Samanın karaborsacıların elinde yüksek fiyatlarla satıldığını, belirten hayvan besicilerinden Erkan Asutay ise devletten besiciler için destek isteyerek, şunları söyledi:
“Hayvancılığın azalmasının sebeplerinden biri de devlet eliyle desteklemenin yapılmamasıdır. Şu an saman karaborsacıların elinde ve tonunun fiyatı bin 200 ila bin 300 TL arasında değişiyor. Arpa desen aynı şekilde. Muş’ta arpa desteği veriliyor. Fakat Bitlis’te bu destek yok. Bizde istiyoruz ki burada arpa ve saman desteği verilsin.
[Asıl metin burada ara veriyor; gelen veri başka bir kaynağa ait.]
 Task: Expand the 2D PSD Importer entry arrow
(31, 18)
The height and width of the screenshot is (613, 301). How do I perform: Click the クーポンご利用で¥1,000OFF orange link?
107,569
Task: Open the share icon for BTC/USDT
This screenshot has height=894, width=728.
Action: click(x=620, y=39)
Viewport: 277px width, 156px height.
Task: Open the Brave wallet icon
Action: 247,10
Çiftçiye ahır yapımı konusunda yardımcı olunsun. Hayvanlarımızı barındırdığımız ahırlar çok kötü. Ben özürlü bir vatandaşım. 70-80 küçükbaş hayvanım var. 6 nüfusum var. Zor şartlarda geçimimi yapıyorum. Yaz aylarında çobanlık yapmak zorunda kalıyorum. Ancak bu şekilde geçimimi yapabiliyorum. Eğer bugün samanın tonu 600-700 TL olsaydı, etinde kilosu 18 TL olurdu. Dışardan ithal edilen ete vatandaşlar sıcak bakmıyor. Devletin çiftçiye vereceği destek bu sorunları aşacaktır.”
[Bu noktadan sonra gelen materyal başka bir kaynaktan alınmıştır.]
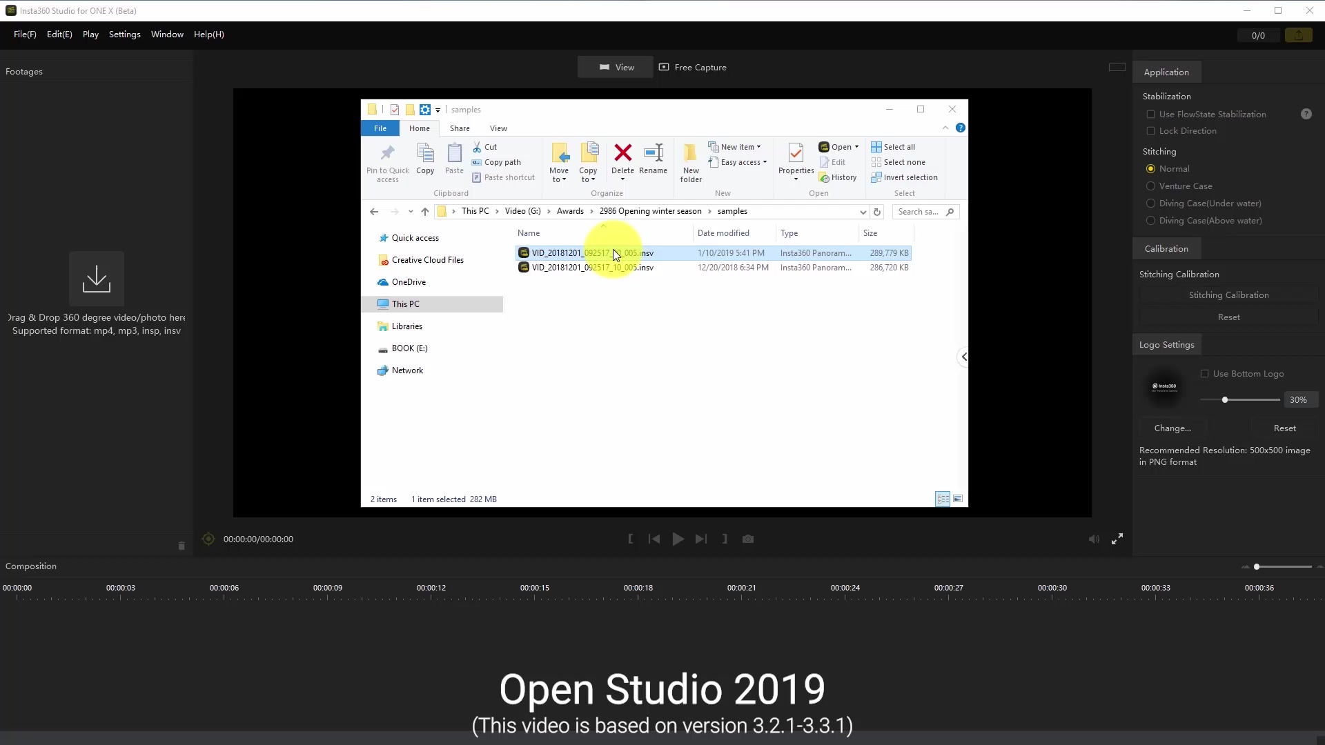
Task: Enable Use Bottom Logo checkbox
Action: pos(1205,374)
“Hayvancılık gelişirse bölge ekonomisine de bir katkı sağlar”
Hayvancılığın gelişiminin bölge ekonomisine katkı sağlayacağını söyleyen Asutay, “Bizim, hatırlıyorum 7 sürü hayvanımız vardı. Bu da en az 6 bin baş hayvan yapıyordu. Şimdi bu sayı 3 sürüye, yani 3 bin baş hayvanın altına düştü. Şu an bu bölgede bizden daha fazla hayvanı olan bir köy olduğunu zannetmiyorum. En çok hayvancılık yapan köy bizimdir. Eskiden 200-300 baş hayvan besleyenlere bakıyorsun bugün bir tek tane hayvan beslemiyor, hepsini satmış. Ama hayvancılık gelişirse bölge ekonomisine de bir katkı sağlar.” diye konuştu.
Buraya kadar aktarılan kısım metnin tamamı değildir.